# gotbsd.net running Fedora?



## osjak (Dec 13, 2008)

I am a newbie in BSD world. I decided to try PC-BSD on my desktop and went to gotbsd.net to download the image torrent. Well, they had a broken link to the torrent file and the error message indicates the server is running Fedora Core:


> Apache/2.2.4 (Fedora) Server at http://www.gotbsd.net Port 80


I am puzzled. If even the BSD distribution website runs on Linux, then something is not right here. This is not a troll attempt to start a Linux v BSD warfare. I am honestly puzzled by this, considering the proud "Powered by FreeBSD" sign on gotbsd.net. Does anyone have any input on this?


----------



## r-c-e (Dec 14, 2008)

according to netcraft, they are running linux but at least running nginx now (creator of nginx contributed code to freebsd)

http://toolbar.netcraft.com/site_report?url=http://www.gotbsd.net


----------



## DutchDaemon (Dec 14, 2008)

I don't think gotbsd.net has any affiliation with FreeBSD? It looks like it's hosted in some small commercial network somewhere ("Hayter Merchants Inc") and operated by a hobbyist of sorts who rented a web hosting server (not under his control).



> This site was originally started in 2007 shortly after the FreeBSD Project took their official server off-line. We originally ran on a dedicated server which ran its own tracker and a seeder. The Project recently started up a new official torrent server. *So, we now run on a web host and link to official torrents* (FreeBSD and others).

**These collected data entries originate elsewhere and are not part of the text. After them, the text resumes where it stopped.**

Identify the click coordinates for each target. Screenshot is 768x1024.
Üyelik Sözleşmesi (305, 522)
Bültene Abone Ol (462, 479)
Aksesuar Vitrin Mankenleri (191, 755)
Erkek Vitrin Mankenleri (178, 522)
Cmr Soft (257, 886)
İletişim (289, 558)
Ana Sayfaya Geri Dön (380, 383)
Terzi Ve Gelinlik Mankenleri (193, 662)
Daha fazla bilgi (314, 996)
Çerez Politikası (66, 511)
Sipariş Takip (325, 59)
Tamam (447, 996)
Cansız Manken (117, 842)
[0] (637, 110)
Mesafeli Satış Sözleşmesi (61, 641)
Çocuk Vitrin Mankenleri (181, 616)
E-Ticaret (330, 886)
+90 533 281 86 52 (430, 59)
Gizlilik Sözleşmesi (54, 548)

Oh, and the FreeBSD torrents they link to are on torrents.freebsd.org (so FreeBSD servers on the Yahoo network).


----------



## robertclemens (Dec 17, 2008)

Fairly interesting. Honestly he makes a good point about it running linux and saying powered by FreeBSD. This isn't a flame
war. But in this case who gives a hoot -- and the only reason we don't is that site is a "nobody" site. Imagine if redhat said powered by RedHat and ran freebsd servers. I bet the FreeBSD community would be in an uproar over that one.

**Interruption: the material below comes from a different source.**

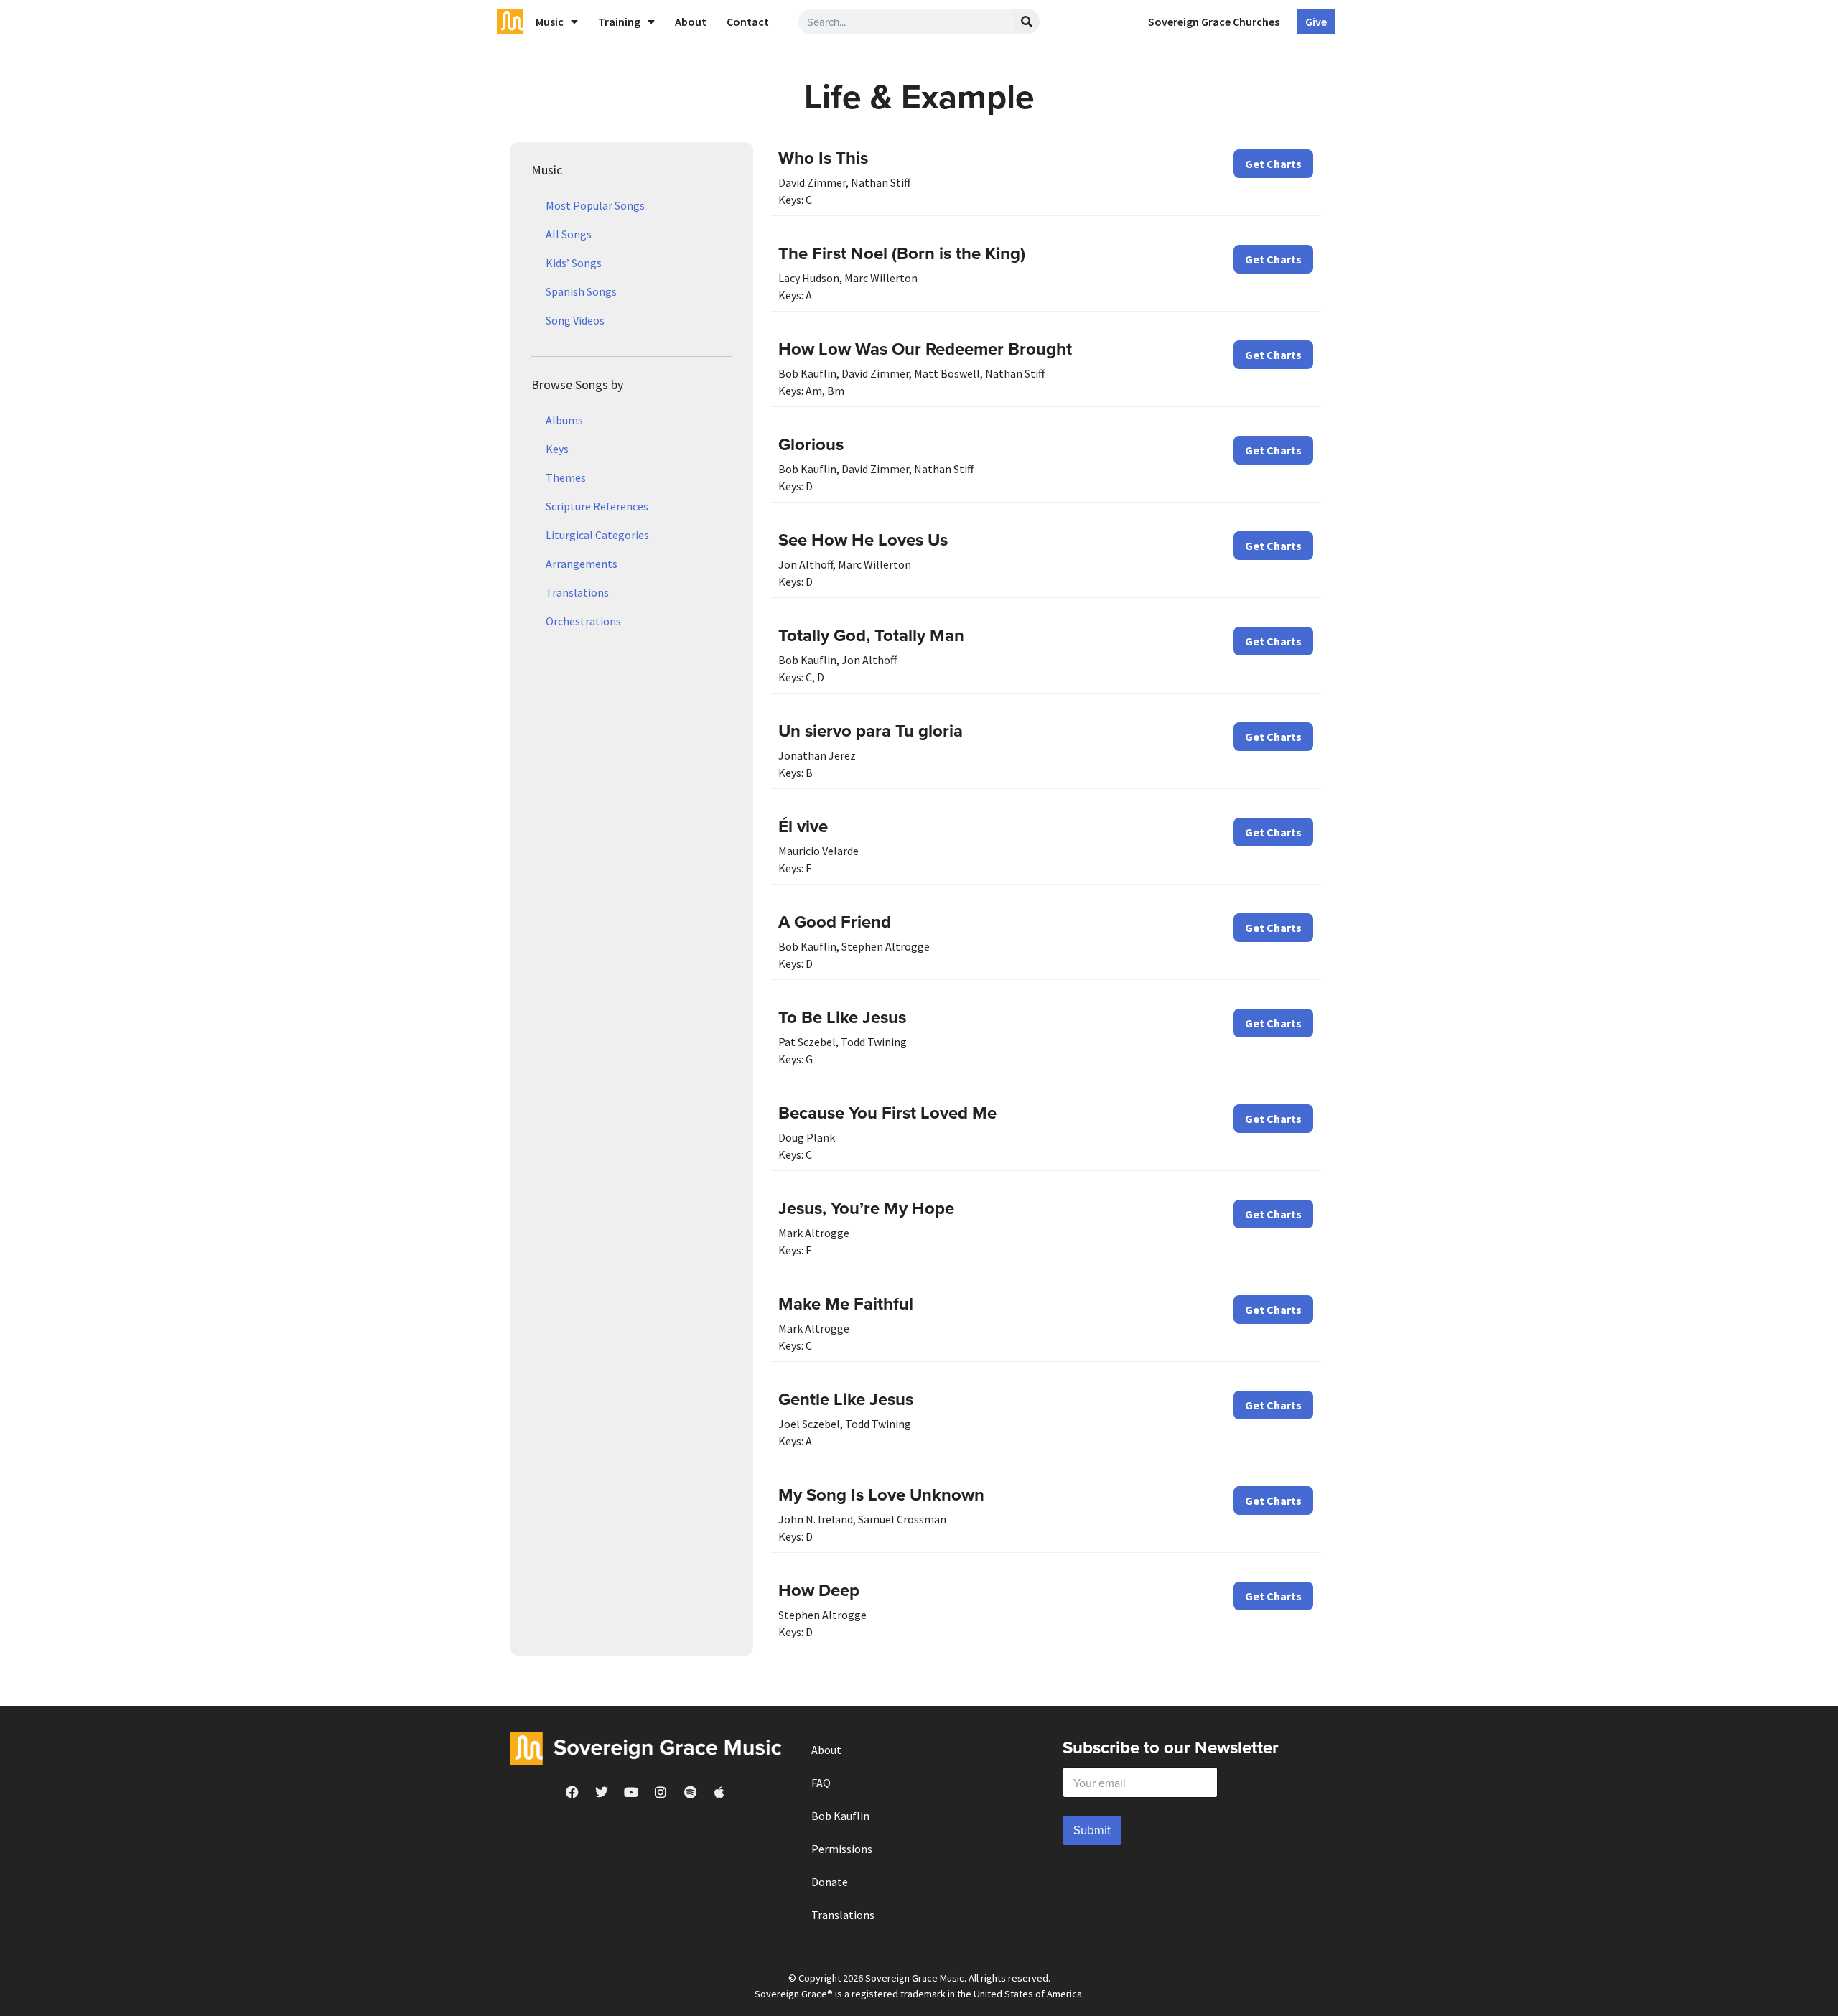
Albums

It's also not a crime to post incorrect material on a site. I spose in the real world and to be most logical, he should take the powered by freebsd down and everyone would be happy. It isn't a perfect world and he would probably gladly take it down if addresses about the issue.

It's cool he's making it easy for people to nab torrents for bsd operating systems though.

At the end of the day. No one is losing any sleep over this. Let's bring the topic up when a competing distribution is running freebsd to power their servers. =]


----------



## DutchDaemon (Dec 17, 2008)

Yeah, the owner of gotbsd.net obviously just copied over his old document root to the webhost. He copied the FreeBSD logo with it ... that's all.


----------